I have searched along the web without success. I don't know if _
equals $_ in this particular case

No, it doesn't, at least not "literally" or conceptually.
"_" is the special filehandle which refers to the filehandle used in the
most recently used stat operation:

"If any of the file tests (or either the "stat" or "lstat" operators)
are given the special filehandle consisting of a solitary underline,
then the stat structure of the previous file test (or stat operator) is
used, saving a system call."
(perldoc -f -s)

Luca Villa · Nov 9, 2007

Thanks to all and to John in particular.

John's solution perhaps worked but I had difficulty in adapting it for
my needs so I ended using this alternative solution:

use File::Find;

find(\&found, 'c:/dir');

sub found {
unless(open(IN,"<$File::Find::name")) {
warn "Could not open $File::Find::name: $! (SKIPPING)\n";
return;
}
local $/;
my $data=<IN>;
close(IN);

my($type, $number);
if($data =~ /abc([0-9]+)def/) {
$number=$1;
$type=1;
}
elsif($data =~ /lmn([0-9]+)opq/) {
$number=$1;
$type=2;
}
elsif($data =~ /rst([0-9]+)uvw/) {
$number=$1;
$type=3;
}
else {
warn "File $File::Find::name is unknown type\n";
return;
}

my $outfn="c:/output/$number-type$type.txt";
if(-e $outfn) {
warn "File $outfn already exists.\n";
return;
}
unless(open(OUT,">$outfn")) {
warn "Could not open $outfn: $!\n";
return;
}
print OUT $data;
close(OUT);
}

Tad McClellan · Nov 10, 2007

unless(open(IN,"<$File::Find::name")) {
warn "Could not open $File::Find::name: $! (SKIPPING)\n";
return;
}
local $/;
my $data=<IN>;
close(IN);

If you are going to mess with the special variables anyway,
then you could replace all of that with:

local @ARGV = $_;
local $/;
my $data = <>;

Luca Villa · Nov 10, 2007

If you are going to mess with the special variables anyway,

then you could replace all of that with:

local @ARGV = $_;
local $/;
my $data = <>;

I received this error:
"Can't do inplace edit: . is not a regular file at c:\script.src line
12."

inplace edit?

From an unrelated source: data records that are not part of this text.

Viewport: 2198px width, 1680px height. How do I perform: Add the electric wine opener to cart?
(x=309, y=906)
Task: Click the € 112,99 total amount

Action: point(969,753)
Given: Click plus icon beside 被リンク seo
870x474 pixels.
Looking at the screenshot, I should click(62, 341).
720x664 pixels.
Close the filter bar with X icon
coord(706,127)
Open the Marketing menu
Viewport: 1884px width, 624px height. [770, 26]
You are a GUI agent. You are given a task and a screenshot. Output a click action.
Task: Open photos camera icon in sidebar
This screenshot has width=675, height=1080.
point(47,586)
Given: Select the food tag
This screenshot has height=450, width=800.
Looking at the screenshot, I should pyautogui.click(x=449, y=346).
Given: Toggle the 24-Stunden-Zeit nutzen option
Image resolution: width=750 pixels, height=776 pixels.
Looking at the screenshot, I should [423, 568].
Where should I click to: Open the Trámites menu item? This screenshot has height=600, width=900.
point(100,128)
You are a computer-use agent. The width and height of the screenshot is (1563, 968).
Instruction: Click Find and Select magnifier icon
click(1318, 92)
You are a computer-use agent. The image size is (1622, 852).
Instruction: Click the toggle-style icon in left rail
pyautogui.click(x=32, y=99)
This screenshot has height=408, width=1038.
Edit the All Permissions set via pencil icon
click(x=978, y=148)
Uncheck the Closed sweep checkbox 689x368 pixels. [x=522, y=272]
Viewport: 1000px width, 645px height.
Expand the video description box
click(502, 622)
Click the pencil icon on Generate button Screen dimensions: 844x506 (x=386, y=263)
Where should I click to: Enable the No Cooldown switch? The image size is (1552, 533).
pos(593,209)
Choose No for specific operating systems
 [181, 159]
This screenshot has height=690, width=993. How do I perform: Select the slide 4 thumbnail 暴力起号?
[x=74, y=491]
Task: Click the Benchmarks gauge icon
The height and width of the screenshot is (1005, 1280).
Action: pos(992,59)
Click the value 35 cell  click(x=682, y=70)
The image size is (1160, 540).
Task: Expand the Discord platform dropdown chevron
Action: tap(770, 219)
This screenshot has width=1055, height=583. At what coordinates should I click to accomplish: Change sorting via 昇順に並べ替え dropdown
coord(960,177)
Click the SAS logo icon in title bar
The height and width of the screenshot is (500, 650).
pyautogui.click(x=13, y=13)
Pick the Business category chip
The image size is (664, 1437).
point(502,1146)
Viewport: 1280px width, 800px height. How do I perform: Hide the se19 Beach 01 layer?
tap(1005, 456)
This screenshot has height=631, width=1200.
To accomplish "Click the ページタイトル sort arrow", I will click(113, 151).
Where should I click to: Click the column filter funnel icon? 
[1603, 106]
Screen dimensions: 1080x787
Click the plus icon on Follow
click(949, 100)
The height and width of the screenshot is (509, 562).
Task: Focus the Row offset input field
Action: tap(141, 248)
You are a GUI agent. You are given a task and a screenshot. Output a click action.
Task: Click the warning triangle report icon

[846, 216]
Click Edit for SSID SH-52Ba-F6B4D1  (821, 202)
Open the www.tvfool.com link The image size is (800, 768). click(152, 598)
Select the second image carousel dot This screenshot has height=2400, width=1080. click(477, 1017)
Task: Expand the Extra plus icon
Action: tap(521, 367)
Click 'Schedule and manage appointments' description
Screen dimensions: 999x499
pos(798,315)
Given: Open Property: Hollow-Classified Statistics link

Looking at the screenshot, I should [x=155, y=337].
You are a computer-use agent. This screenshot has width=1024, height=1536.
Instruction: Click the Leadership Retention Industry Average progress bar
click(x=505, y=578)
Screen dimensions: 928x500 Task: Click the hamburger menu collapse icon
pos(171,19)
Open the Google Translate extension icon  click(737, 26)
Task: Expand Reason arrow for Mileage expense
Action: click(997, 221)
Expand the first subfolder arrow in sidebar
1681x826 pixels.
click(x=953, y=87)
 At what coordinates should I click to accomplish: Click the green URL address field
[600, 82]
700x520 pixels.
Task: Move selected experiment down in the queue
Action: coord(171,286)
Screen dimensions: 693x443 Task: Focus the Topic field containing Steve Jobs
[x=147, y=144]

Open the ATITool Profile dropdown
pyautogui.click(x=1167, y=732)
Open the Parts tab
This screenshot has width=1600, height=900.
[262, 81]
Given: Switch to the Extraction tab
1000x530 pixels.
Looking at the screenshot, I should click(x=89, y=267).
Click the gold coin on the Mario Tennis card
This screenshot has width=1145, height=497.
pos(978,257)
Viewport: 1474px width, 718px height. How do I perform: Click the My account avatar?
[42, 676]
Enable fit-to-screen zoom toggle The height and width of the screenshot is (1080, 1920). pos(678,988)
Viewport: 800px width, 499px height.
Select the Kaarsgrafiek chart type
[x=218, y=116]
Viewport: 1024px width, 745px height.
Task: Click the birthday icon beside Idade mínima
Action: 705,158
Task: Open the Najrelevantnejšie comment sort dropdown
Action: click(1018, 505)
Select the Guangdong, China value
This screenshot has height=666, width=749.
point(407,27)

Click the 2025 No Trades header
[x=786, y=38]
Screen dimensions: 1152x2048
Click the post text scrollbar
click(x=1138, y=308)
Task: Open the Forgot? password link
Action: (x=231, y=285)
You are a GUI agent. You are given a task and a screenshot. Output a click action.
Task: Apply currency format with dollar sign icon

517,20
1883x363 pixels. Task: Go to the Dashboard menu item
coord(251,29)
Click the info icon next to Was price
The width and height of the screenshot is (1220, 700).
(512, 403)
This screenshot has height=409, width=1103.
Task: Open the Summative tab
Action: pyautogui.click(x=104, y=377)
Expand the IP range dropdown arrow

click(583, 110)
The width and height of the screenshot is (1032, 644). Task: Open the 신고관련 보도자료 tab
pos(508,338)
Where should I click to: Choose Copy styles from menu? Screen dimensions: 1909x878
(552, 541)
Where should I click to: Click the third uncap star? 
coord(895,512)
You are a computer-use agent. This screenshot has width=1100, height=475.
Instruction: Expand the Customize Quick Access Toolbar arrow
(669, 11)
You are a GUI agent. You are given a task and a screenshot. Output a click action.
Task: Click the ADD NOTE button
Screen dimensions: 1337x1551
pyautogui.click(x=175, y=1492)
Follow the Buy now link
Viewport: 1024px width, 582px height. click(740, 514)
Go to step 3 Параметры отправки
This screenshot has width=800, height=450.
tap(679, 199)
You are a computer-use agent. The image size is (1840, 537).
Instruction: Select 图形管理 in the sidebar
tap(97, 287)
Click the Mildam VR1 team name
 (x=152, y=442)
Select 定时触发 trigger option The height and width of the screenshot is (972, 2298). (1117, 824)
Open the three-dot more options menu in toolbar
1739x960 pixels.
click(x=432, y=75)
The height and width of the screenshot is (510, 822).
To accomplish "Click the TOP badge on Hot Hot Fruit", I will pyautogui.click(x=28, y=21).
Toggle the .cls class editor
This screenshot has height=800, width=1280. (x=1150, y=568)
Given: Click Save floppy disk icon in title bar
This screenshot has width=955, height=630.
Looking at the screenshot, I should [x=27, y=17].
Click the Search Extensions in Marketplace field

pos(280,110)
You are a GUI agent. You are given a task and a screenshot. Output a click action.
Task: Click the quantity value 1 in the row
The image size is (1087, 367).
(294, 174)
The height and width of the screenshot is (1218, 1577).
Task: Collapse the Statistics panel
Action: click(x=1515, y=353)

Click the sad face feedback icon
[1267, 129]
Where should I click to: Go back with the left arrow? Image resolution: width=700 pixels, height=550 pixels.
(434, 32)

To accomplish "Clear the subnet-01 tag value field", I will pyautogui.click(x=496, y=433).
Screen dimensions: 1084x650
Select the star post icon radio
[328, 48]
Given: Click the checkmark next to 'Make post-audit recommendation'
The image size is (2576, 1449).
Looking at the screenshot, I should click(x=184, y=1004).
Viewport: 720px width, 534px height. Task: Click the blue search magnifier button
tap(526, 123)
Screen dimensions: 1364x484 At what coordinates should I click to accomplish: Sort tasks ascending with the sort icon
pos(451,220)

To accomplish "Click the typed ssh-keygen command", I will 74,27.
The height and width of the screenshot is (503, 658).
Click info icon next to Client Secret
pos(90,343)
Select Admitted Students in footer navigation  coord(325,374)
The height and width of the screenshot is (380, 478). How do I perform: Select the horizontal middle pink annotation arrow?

What does it want to do?

Tad McClellan · Nov 10, 2007

Luca Villa said:
I received this error:
"Can't do inplace edit: . is not a regular file at c:\script.src line
12."

The error message has nothing to do with the code you quoted above.

inplace edit? What does it want to do?

It wants to edit the file "inplace", that is, with the same name.

You have turned on inplace editing either with the -i command line
switch, or by setting the $^I variable somewhere...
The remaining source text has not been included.